To do:
Write down the lines exactly as they appear, from the one that contains "The width and" through the final line of the records, so that both ends are kept and no pictures come along.

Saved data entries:
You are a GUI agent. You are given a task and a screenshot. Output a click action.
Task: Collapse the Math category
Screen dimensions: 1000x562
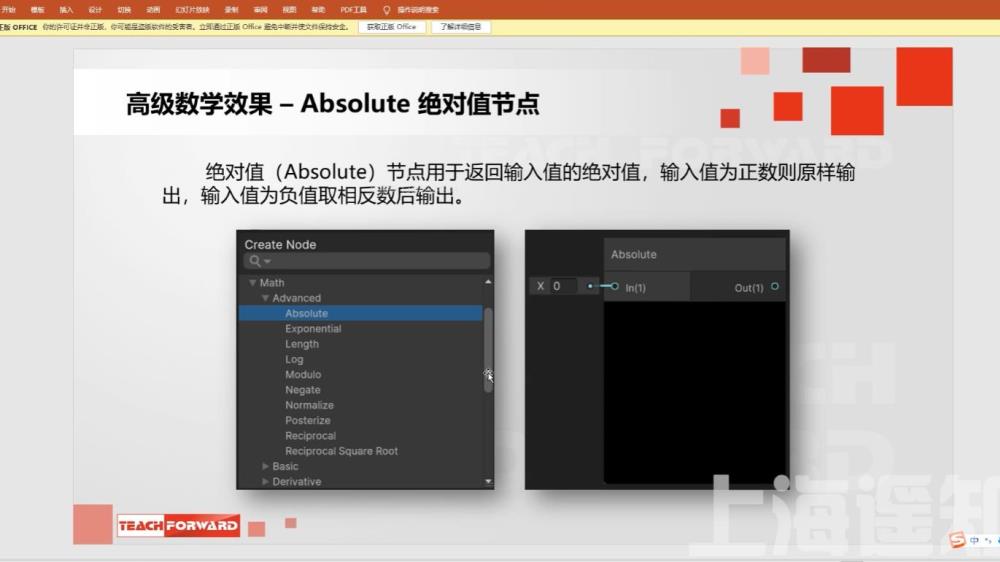[253, 283]
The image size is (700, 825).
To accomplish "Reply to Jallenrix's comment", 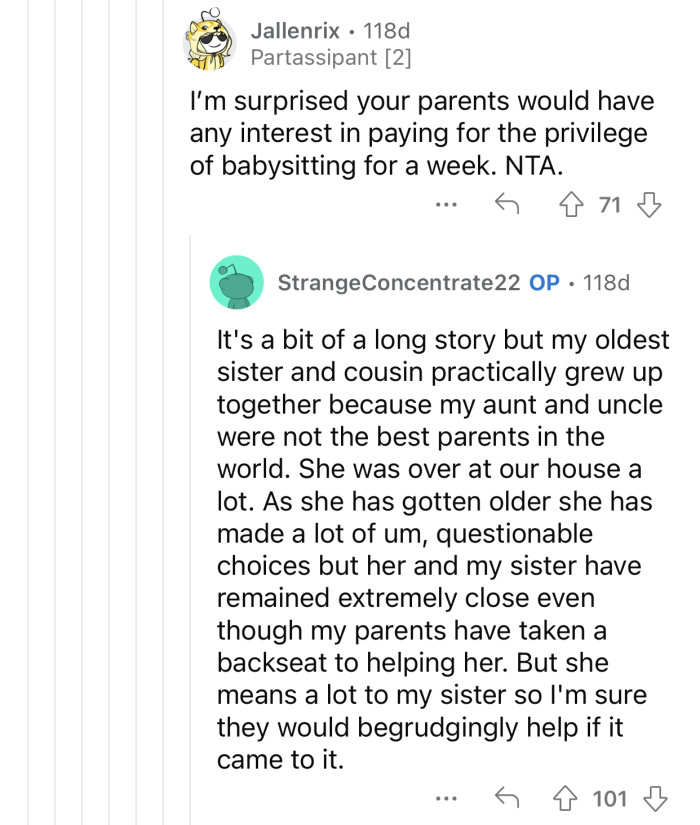I will pos(509,203).
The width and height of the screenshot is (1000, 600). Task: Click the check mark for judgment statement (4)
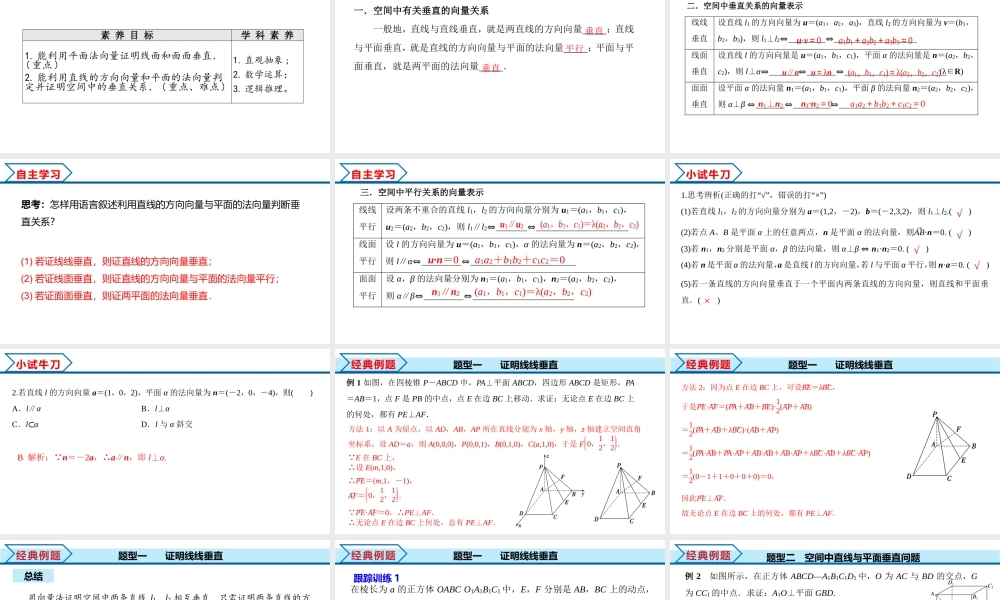[976, 265]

Result for this exercise:
The width and height of the screenshot is (1000, 600). Task: Click the check mark for judgment statement (4)
[976, 265]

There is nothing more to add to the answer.